An exact proof term for the current goal is (andEL (∀z : set, z ∈ A → apply_fun h z = apply_fun f0 z) (∀z : set, z ∈ B → apply_fun h z = apply_fun g1 z) Hrest).

We prove the intermediate claim HxA: x ∈ A.

rewrite the current goal using HAdef (from left to right).

An exact proof term for the current goal is Hxb.

We prove the intermediate claim Hhx: apply_fun h x = apply_fun f0 x.

An exact proof term for the current goal is (HhA x HxA).

rewrite the current goal using Hhx (from left to right).

An exact proof term for the current goal is (const_fun_apply A 0 x HxA).

Let y be given.

Assume HyF: y ∈ F.

We will prove apply_fun h y = 1.

We prove the intermediate claim Hrest: (∀z : set, z ∈ A → apply_fun h z = apply_fun f0 z) ∧ (∀z : set, z ∈ B → apply_fun h z = apply_fun g1 z).

We prove the intermediate claim HhB: ∀z : set, z ∈ B → apply_fun h z = apply_fun g1 z.

An exact proof term for the current goal is (andER (∀z : set, z ∈ A → apply_fun h z = apply_fun f0 z) (∀z : set, z ∈ B → apply_fun h z = apply_fun g1 z) Hrest).

We prove the intermediate claim HyX: y ∈ X.

An exact proof term for the current goal is (HFsubX y HyF).

We prove the intermediate claim HynA: y ∉ A.

Assume HyA: y ∈ A.

We prove the intermediate claim Hyb: y ∈ b.

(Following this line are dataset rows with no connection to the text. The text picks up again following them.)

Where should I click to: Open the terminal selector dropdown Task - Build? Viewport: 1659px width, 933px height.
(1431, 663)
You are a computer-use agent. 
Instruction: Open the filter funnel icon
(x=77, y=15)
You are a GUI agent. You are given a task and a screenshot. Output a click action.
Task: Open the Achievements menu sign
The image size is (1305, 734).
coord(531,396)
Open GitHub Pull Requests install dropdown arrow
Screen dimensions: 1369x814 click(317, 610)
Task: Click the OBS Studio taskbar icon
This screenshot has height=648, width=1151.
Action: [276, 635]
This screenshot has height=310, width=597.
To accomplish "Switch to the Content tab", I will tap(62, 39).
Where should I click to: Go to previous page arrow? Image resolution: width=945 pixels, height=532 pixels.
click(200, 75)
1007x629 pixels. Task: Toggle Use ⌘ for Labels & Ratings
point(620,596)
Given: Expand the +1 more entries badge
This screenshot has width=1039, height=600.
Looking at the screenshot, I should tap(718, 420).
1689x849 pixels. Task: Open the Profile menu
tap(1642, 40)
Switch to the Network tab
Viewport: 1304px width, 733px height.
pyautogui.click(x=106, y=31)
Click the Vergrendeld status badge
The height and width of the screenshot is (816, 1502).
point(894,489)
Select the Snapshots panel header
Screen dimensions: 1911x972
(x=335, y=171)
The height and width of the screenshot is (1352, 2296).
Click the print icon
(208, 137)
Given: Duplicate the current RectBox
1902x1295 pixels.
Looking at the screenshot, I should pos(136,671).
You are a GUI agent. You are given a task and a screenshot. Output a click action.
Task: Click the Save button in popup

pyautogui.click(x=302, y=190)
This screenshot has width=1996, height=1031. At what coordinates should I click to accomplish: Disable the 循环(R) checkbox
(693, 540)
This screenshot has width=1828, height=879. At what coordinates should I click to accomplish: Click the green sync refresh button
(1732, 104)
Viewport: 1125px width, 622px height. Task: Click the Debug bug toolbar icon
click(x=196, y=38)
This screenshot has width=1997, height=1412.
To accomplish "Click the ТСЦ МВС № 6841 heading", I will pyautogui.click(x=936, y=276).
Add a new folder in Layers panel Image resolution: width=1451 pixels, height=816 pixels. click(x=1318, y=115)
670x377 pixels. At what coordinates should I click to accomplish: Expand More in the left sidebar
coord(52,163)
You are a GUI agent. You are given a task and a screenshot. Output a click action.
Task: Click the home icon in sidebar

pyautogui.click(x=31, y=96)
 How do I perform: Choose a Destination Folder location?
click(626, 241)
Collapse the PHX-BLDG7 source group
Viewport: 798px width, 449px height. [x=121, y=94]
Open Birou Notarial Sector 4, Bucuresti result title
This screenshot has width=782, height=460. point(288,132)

rewrite the current goal using HAdef (from right to left).

An exact proof term for the current goal is HyA.

We prove the intermediate claim HyU0: y ∈ U0.

An exact proof term for the current goal is (HbSubU0 y Hyb).

We prove the intermediate claim HynF: y ∉ F.

An exact proof term for the current goal is (setminusE2 X F y HyU0).

Apply FalseE to the current goal.

We will prove False.

An exact proof term for the current goal is (HynF HyF).

We prove the intermediate claim HyB: y ∈ B.

rewrite the current goal using HBdef (from left to right).

An exact proof term for the current goal is (setminusI X b y HyX HynA).

We prove the intermediate claim Hhy: apply_fun h y = apply_fun g1 y.

An exact proof term for the current goal is (HhB y HyB).

rewrite the current goal using Hhy (from left to right).

An exact proof term for the current goal is (const_fun_apply B 1 y HyB).